--- START ---

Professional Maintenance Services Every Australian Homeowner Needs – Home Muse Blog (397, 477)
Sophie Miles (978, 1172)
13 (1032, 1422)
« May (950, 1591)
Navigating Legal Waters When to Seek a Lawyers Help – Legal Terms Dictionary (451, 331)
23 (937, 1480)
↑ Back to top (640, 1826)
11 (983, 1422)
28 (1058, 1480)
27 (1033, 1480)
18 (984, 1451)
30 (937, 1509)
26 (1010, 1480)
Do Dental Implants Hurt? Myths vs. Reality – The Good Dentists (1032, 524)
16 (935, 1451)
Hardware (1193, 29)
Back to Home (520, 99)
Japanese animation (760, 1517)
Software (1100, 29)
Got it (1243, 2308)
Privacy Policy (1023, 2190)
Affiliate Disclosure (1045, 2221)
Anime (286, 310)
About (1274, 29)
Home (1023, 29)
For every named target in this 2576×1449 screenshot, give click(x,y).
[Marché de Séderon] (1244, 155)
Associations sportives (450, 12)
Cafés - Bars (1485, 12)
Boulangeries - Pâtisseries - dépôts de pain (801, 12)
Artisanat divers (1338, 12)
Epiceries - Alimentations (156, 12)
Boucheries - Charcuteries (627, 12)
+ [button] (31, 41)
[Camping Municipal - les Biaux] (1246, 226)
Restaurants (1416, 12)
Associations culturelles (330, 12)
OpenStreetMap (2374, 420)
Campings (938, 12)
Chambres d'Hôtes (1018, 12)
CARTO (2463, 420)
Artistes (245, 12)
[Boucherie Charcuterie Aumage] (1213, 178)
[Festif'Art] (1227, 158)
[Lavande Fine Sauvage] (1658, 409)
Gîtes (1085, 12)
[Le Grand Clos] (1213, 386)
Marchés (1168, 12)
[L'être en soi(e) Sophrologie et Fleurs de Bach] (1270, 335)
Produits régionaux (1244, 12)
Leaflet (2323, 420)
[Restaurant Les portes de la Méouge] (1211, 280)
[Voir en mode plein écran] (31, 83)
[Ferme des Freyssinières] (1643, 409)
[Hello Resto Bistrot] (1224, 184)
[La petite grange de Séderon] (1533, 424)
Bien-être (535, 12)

--- END ---

§ **Aim of the exercise**
Taking the line with "For every named" as the start and the last line of the data above as the end, write out those two lines and every line between them exactly, and only those.

§ **Result of this task**
For every named target in this 2576×1449 screenshot, give click(x,y).
[Marché de Séderon] (1244, 155)
Associations sportives (450, 12)
Cafés - Bars (1485, 12)
Boulangeries - Pâtisseries - dépôts de pain (801, 12)
Artisanat divers (1338, 12)
Epiceries - Alimentations (156, 12)
Boucheries - Charcuteries (627, 12)
+ [button] (31, 41)
[Camping Municipal - les Biaux] (1246, 226)
Restaurants (1416, 12)
Associations culturelles (330, 12)
OpenStreetMap (2374, 420)
Campings (938, 12)
Chambres d'Hôtes (1018, 12)
CARTO (2463, 420)
Artistes (245, 12)
[Boucherie Charcuterie Aumage] (1213, 178)
[Festif'Art] (1227, 158)
[Lavande Fine Sauvage] (1658, 409)
Gîtes (1085, 12)
[Le Grand Clos] (1213, 386)
Marchés (1168, 12)
[L'être en soi(e) Sophrologie et Fleurs de Bach] (1270, 335)
Produits régionaux (1244, 12)
Leaflet (2323, 420)
[Restaurant Les portes de la Méouge] (1211, 280)
[Voir en mode plein écran] (31, 83)
[Ferme des Freyssinières] (1643, 409)
[Hello Resto Bistrot] (1224, 184)
[La petite grange de Séderon] (1533, 424)
Bien-être (535, 12)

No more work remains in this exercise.